Information supplied
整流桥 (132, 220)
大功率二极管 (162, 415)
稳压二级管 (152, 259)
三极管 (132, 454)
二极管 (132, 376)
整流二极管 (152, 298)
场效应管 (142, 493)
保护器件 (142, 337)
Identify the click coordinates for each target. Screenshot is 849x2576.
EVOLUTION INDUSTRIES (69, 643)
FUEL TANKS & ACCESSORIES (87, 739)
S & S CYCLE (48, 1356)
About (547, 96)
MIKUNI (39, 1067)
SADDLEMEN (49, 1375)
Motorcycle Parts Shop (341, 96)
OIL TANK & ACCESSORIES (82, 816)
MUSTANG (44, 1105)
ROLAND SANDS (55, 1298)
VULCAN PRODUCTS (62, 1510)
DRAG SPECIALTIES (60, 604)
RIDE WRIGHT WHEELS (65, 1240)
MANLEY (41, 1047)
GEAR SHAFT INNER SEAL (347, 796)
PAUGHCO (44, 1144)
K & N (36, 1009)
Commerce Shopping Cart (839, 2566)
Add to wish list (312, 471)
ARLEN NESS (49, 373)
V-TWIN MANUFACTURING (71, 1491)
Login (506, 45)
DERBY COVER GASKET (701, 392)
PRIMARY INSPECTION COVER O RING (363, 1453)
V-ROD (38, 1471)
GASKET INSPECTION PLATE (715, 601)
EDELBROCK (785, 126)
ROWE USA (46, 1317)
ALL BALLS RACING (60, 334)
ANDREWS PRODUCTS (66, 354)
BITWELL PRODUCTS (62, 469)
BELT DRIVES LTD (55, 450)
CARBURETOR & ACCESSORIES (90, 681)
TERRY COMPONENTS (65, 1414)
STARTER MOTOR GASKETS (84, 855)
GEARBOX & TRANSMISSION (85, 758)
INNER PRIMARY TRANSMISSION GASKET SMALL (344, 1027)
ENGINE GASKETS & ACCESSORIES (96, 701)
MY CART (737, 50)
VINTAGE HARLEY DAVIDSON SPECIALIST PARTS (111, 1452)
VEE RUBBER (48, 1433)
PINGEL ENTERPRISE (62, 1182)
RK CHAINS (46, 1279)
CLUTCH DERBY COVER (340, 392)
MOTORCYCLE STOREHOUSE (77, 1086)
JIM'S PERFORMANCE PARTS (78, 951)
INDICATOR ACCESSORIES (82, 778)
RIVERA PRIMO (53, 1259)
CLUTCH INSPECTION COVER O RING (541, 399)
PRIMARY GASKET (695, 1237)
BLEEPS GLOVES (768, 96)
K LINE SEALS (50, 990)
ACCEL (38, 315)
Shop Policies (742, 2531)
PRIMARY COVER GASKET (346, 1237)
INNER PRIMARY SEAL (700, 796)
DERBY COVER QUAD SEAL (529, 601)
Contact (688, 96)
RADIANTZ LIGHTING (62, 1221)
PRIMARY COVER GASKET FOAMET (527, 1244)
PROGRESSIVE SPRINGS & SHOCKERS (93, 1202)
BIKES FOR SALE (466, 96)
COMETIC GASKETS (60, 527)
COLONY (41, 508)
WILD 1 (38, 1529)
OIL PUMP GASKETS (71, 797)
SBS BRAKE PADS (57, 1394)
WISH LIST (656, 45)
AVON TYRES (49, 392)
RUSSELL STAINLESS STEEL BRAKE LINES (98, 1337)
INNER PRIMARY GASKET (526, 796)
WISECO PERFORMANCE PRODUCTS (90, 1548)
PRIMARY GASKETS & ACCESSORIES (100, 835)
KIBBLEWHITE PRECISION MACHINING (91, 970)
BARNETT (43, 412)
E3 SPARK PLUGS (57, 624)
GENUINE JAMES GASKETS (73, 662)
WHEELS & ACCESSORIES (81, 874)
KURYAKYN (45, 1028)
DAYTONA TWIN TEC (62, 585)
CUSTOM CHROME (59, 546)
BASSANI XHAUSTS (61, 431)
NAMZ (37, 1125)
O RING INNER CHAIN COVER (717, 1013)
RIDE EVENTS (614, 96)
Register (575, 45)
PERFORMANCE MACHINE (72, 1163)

What you will do
Extract exactly the leading lines of the data, stopping at and including the line with "PRIMARY COVER GASKET (346, 1237)".

Solution to the problem
整流桥 (132, 220)
大功率二极管 (162, 415)
稳压二级管 (152, 259)
三极管 (132, 454)
二极管 (132, 376)
整流二极管 (152, 298)
场效应管 (142, 493)
保护器件 (142, 337)
Identify the click coordinates for each target. Screenshot is 849x2576.
EVOLUTION INDUSTRIES (69, 643)
FUEL TANKS & ACCESSORIES (87, 739)
S & S CYCLE (48, 1356)
About (547, 96)
MIKUNI (39, 1067)
SADDLEMEN (49, 1375)
Motorcycle Parts Shop (341, 96)
OIL TANK & ACCESSORIES (82, 816)
MUSTANG (44, 1105)
ROLAND SANDS (55, 1298)
VULCAN PRODUCTS (62, 1510)
DRAG SPECIALTIES (60, 604)
RIDE WRIGHT WHEELS (65, 1240)
MANLEY (41, 1047)
GEAR SHAFT INNER SEAL (347, 796)
PAUGHCO (44, 1144)
K & N (36, 1009)
Commerce Shopping Cart (839, 2566)
Add to wish list (312, 471)
ARLEN NESS (49, 373)
V-TWIN MANUFACTURING (71, 1491)
Login (506, 45)
DERBY COVER GASKET (701, 392)
PRIMARY INSPECTION COVER O RING (363, 1453)
V-ROD (38, 1471)
GASKET INSPECTION PLATE (715, 601)
EDELBROCK (785, 126)
ROWE USA (46, 1317)
ALL BALLS RACING (60, 334)
ANDREWS PRODUCTS (66, 354)
BITWELL PRODUCTS (62, 469)
BELT DRIVES LTD (55, 450)
CARBURETOR & ACCESSORIES (90, 681)
TERRY COMPONENTS (65, 1414)
STARTER MOTOR GASKETS (84, 855)
GEARBOX & TRANSMISSION (85, 758)
INNER PRIMARY TRANSMISSION GASKET SMALL (344, 1027)
ENGINE GASKETS & ACCESSORIES (96, 701)
MY CART (737, 50)
VINTAGE HARLEY DAVIDSON SPECIALIST PARTS (111, 1452)
VEE RUBBER (48, 1433)
PINGEL ENTERPRISE (62, 1182)
RK CHAINS (46, 1279)
CLUTCH DERBY COVER (340, 392)
MOTORCYCLE STOREHOUSE (77, 1086)
JIM'S PERFORMANCE PARTS (78, 951)
INDICATOR ACCESSORIES (82, 778)
RIVERA PRIMO (53, 1259)
CLUTCH INSPECTION COVER O RING (541, 399)
PRIMARY GASKET (695, 1237)
BLEEPS GLOVES (768, 96)
K LINE SEALS (50, 990)
ACCEL (38, 315)
Shop Policies (742, 2531)
PRIMARY COVER GASKET (346, 1237)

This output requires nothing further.